The details lifted include name, address, and birth date. Social Security and ID (passport, driving license etc) details were encrypted but “Experian has determined that this encryption may have been compromised,” Legere said.

“Obviously I am incredibly angry about this data breach and we will institute a thorough review of our relationship with Experian, but right now my top concern and first focus is assisting any and all consumers affected,” he added.

“I take our customer and prospective customer privacy VERY seriously. This is no small issue for us. I do want to assure our customers that neither T-Mobile’s systems nor network were part of this intrusion and this did not involve any payment card numbers or bank account information.”

Those concerned they may have been affected can sign up for two years of free credit monitoring and identity resolution services, the T-Mobile boss concluded.

In a separate update, Experian claimed that no payment card or banking information was compromised and that it was in the process of informing customers.

“We take privacy very seriously and we understand that this news is both stressful and frustrating.  We sincerely apologize for the concern and stress that this event may cause,” said Craig Boundy, CEO of Experian North America, in a statement.
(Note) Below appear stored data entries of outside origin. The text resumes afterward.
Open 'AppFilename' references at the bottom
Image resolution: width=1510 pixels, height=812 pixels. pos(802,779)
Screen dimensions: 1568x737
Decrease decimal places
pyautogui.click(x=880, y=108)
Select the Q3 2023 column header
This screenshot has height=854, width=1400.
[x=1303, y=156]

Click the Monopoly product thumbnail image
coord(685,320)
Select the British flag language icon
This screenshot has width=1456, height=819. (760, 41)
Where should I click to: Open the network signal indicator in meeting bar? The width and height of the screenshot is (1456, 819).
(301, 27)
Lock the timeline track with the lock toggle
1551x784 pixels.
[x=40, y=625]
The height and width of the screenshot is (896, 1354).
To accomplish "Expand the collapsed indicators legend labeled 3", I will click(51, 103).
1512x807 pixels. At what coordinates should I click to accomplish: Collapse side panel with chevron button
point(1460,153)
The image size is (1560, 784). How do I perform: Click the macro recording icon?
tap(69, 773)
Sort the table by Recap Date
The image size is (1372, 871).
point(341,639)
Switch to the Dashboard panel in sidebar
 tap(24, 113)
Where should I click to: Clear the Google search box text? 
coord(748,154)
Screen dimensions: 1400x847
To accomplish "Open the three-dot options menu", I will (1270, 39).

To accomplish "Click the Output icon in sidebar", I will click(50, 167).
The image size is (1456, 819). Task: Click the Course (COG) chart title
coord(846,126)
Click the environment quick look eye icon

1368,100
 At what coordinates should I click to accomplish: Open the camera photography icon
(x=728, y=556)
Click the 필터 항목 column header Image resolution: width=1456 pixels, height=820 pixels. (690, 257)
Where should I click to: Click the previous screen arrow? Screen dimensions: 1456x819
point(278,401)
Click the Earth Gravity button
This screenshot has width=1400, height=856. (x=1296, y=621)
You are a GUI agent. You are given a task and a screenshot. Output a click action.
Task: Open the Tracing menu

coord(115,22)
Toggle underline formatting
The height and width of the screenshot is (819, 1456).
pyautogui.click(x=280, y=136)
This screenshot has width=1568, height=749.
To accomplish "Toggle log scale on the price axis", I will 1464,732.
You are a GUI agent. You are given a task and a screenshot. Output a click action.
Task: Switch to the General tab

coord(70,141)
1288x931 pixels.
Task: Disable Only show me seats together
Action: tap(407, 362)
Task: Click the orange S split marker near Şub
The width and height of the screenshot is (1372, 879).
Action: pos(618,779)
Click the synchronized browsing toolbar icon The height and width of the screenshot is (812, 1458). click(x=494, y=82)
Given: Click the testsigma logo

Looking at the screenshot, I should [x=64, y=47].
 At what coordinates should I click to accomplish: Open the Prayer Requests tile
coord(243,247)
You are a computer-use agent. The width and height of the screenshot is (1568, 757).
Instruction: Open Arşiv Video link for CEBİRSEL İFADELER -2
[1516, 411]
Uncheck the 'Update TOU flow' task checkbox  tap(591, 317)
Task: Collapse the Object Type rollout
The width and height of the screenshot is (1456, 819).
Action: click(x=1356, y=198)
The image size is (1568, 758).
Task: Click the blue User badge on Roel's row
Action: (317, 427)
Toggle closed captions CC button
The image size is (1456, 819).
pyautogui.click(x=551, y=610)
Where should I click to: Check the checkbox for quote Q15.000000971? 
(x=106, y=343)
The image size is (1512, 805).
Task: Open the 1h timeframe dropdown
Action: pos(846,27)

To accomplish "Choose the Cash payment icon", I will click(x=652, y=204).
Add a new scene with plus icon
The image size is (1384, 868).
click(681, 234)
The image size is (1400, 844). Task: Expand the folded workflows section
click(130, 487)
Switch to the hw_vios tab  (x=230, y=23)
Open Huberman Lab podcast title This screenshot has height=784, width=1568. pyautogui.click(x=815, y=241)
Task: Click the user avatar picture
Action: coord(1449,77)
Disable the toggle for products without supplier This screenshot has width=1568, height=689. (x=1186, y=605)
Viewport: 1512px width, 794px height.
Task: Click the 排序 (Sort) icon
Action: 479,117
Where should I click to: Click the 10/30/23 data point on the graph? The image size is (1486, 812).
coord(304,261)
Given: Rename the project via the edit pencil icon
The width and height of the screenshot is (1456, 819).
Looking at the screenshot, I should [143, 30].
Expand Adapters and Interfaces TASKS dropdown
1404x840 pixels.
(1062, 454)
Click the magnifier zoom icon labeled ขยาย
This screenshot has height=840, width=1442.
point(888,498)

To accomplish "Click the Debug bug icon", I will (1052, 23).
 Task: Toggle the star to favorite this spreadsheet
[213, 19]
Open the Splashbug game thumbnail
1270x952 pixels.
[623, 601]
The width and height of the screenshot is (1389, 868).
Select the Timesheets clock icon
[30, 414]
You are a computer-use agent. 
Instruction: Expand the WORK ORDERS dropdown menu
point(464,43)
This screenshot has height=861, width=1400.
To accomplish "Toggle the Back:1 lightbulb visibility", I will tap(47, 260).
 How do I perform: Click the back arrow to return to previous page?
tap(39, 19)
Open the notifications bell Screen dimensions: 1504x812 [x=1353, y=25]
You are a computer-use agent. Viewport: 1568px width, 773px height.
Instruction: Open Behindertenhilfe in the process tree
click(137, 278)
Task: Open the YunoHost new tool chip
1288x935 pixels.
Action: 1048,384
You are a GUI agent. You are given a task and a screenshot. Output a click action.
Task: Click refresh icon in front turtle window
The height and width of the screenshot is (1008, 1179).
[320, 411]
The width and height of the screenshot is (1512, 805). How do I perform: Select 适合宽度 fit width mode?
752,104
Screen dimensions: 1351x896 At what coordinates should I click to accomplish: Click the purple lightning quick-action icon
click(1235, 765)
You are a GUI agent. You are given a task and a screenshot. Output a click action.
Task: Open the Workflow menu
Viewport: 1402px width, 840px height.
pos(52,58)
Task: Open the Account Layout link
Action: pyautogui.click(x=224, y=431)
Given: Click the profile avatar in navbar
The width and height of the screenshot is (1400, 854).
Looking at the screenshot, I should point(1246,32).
“That is why we’re taking steps to provide protection and support to those affected by this incident and will continue to coordinate with law enforcement during its investigation.”

Luke Brown, EMEA general manager at Digital Guardian, argued that the incident highlights the risk posed by third parties in the supply chain.

“Simply assuming that suppliers and partners have adequate protection in place isn’t good enough, steps must be taken to ensure that critical customer information is protected regardless of where it is in the supply chain,” he added.

“Ultimately, T-Mobile’s customers aren’t going to care where and how the breach occurred, the bottom line is they trusted T-Mobile with their sensitive data and now that trust is broken.”